Even though my daughter's father thought he might not be able to continue schooling with a child with special needs, what an irony that he and I both finished our educational goals, and that Julie's various and intensive therapies and hospitalizations made us even more determined to do so. I realized while in my twenties that without a career path, rearing a handicapped child would be a daunting task both emotionally and financially. It took twelve more years, but I did finally finish my formal education. And later, as a single parent of a handicapped child, I was thankful for this endurance to finish school because it did afford me an upper level career in health administration.

In spite of heartache, there have been many positive, bittersweet successes for Julie:
  • Julie has worked for as a receptionist, using public transportation via her wheelchair;
  • Julie completed a college education;
  • Julie has resided independently both as a single and married woman;
  • Julie has maintained an 18 year long, loving marriage to a man having the same handicap of spina bifida;
  • Julie moved across country from her native state, and then she and her husband built their handicap accessible home twelve years ago;
  • Julie and her amazingly resilient husband are members of a strong faith-based Christian community in which they are of spiritual importance;
  • Julie aspired to be a journalist, then subsequently worked for a newspaper, and had several sequential articles published. She currently writes to the editor of her local newspaper, expresses her opinions and has her letters regularly published;
  • Although confined to a wheel chair most of her life, and now being bed-bound, Julie is still a loving, generous, stubborn, sweet person with amazing coping mechanisms

  • She has become the person she is, in part, because of her own will to live and thrive and through caring adults coming into her life by way of a loving family. Also credit excellent medical care, good surrogate fathers, a decent education, mental health assistance, the religious community, paid caregivers, and adult friends. 

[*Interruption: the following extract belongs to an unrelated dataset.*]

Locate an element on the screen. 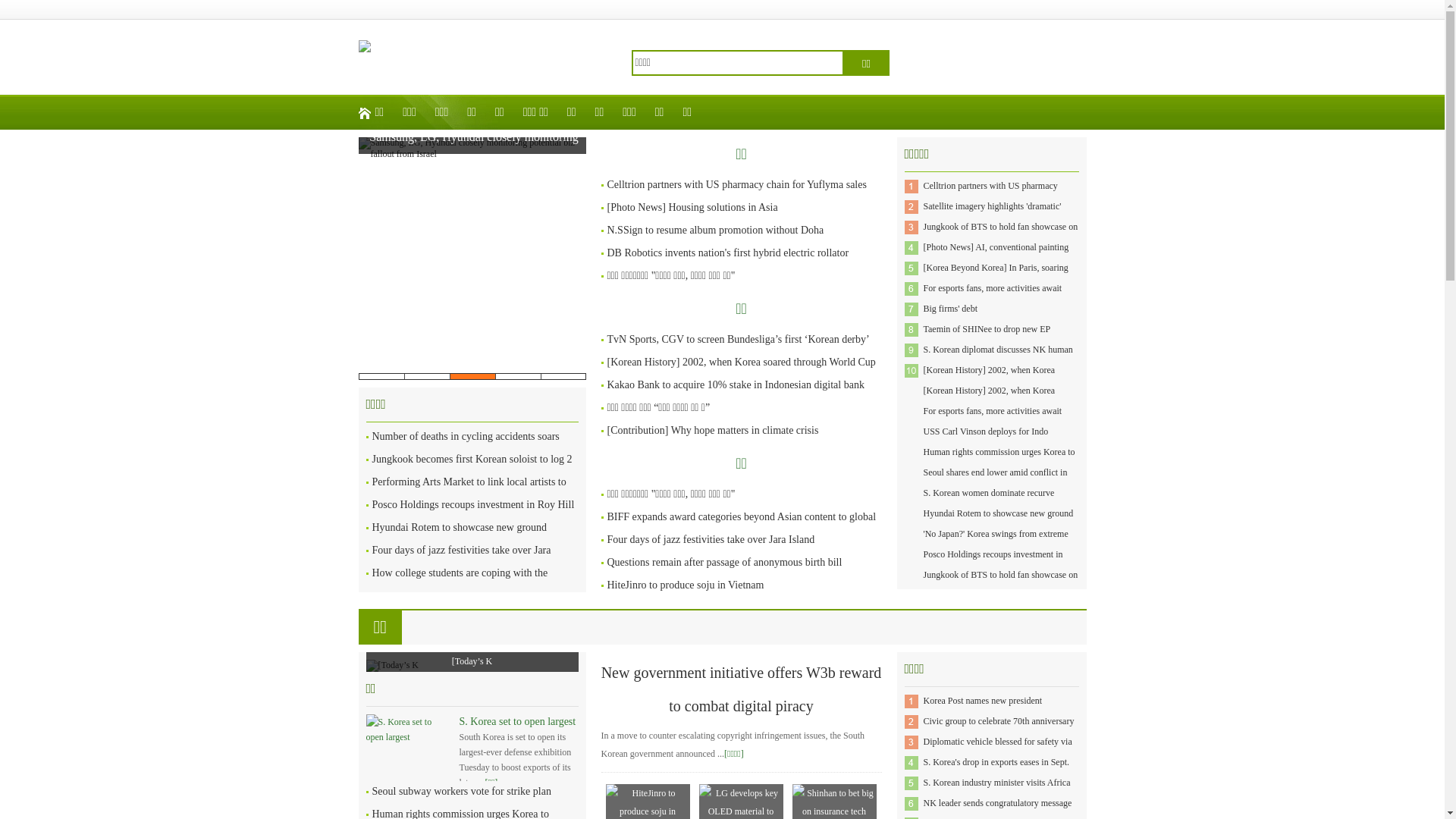  'N.SSign to resume album promotion without Doha' is located at coordinates (714, 230).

    Julie’s father died of cancer before his fortieth birthday. Julie is still living and is now older than her father was when he died of melanoma. 

     Julie's life has played out in far reaching ways that I cannot fathom. But it was the right decision to try and stave off hydrocephalus and systemic infections from an open back in those first hours after her birth. All of the lives she has touched have been significantly, and I believe positively, changed by knowing and caring for Julie. Maybe more than a few will find this story of merit.  

    It is a story of love, perseverance and that each person is important and is a part of the framework behind the doors where we reside.  That one major decision to seek medical intervention for an infant in 1970 has effected many people over the years in myriad ways.  Her life and subsequent death will make a far greater impact on this world than I ever could have imagined in those first hours after her birth.